-
Notifications
You must be signed in to change notification settings - Fork 247
Home
In a glow program, datasets are linked together by computation steps. Each dataset can be partitioned into dataset shards. Each computation step can also be partitioned into computation tasks.
Glow make full use of Golang's channel feature.
In local mode, data are fed into computation tasks by input channel(s), and output also via a channel to a new dataset.
In distributed mode, a group of tasks will run together in a server, pulling its own input dataset shards. Its output are streamed to local disk, which will be pulled by downstream tasks. But these piping work are not affecting the computation since the tasks only input and output via channels.
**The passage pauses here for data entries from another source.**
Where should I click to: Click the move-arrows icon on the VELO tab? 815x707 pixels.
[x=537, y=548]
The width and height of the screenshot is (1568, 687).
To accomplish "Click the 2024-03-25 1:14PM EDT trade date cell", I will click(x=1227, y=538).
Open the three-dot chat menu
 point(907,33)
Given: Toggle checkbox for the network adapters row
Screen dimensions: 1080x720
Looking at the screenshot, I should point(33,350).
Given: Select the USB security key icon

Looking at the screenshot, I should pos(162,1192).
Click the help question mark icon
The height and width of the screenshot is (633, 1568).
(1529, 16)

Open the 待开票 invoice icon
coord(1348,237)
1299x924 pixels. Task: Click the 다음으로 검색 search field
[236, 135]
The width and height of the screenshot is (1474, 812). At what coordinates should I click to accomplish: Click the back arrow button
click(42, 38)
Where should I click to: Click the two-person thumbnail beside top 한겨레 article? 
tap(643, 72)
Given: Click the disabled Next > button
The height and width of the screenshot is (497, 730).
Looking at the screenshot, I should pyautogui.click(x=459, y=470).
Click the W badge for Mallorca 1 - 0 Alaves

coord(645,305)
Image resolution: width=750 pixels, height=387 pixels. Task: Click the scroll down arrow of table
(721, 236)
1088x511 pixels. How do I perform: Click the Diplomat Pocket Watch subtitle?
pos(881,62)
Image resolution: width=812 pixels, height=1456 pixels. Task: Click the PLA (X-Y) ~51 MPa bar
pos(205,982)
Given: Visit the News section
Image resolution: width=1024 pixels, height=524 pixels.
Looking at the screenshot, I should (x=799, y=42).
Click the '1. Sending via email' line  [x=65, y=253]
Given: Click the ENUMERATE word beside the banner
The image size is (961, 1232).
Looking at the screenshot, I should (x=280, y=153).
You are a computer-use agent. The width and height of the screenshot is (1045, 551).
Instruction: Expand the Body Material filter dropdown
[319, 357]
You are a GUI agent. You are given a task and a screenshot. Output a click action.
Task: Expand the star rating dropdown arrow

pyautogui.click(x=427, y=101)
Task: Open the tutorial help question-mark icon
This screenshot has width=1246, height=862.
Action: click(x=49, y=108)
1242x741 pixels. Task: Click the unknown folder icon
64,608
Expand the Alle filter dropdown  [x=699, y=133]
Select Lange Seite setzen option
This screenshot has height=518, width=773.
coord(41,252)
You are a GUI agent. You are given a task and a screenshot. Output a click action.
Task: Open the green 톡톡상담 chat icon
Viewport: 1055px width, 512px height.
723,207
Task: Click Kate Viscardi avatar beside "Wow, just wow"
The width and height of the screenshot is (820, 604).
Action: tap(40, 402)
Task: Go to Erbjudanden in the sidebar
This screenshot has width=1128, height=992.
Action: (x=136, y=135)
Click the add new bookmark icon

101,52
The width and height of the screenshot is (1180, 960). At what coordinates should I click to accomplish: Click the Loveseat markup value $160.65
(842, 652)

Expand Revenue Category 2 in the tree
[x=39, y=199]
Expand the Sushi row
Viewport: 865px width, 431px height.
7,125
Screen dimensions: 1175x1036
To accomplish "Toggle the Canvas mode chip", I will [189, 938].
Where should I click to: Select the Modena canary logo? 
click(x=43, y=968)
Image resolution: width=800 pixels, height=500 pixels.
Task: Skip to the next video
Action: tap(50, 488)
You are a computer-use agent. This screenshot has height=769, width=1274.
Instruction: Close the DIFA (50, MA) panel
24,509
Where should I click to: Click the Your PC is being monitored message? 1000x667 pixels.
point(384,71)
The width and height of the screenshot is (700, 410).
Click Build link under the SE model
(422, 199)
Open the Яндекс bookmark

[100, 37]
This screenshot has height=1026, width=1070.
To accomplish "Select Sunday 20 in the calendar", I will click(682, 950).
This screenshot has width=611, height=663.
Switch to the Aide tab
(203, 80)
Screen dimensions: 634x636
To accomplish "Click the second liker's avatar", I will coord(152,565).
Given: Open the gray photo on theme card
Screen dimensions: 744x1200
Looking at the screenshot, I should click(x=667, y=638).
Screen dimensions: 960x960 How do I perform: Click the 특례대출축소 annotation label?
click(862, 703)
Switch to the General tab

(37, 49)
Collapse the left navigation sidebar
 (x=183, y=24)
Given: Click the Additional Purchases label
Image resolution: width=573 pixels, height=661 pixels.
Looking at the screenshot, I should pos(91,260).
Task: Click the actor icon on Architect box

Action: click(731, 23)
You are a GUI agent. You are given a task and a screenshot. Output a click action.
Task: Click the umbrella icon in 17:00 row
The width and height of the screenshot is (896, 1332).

One of the Golang's missing feature is the capability to move execution closure across the network, and not likely available any time soon. Given current situation, we can just move the whole binary code, but run in different modes, i.g., task mode and driver mode.
However, the implication is that the computation flow will be static. The flow graph can not be changed. One future way to allow dynamic flow is to pre-register all the flows, and dynamically choose one or several flows to run.
The driver program will generate an optimized execution plan, request resources from the glow master, and allocate tasks to assigned servers. The agents on the assigned servers will get the task request, fetch the binary code, plumbing the channels, execute the task, and save local outputs if any.
All glow agents send the reports of their cpu, memory, current allocations, etc, to glow master via heartbeats. Glow master will then assign available resources to each driver program.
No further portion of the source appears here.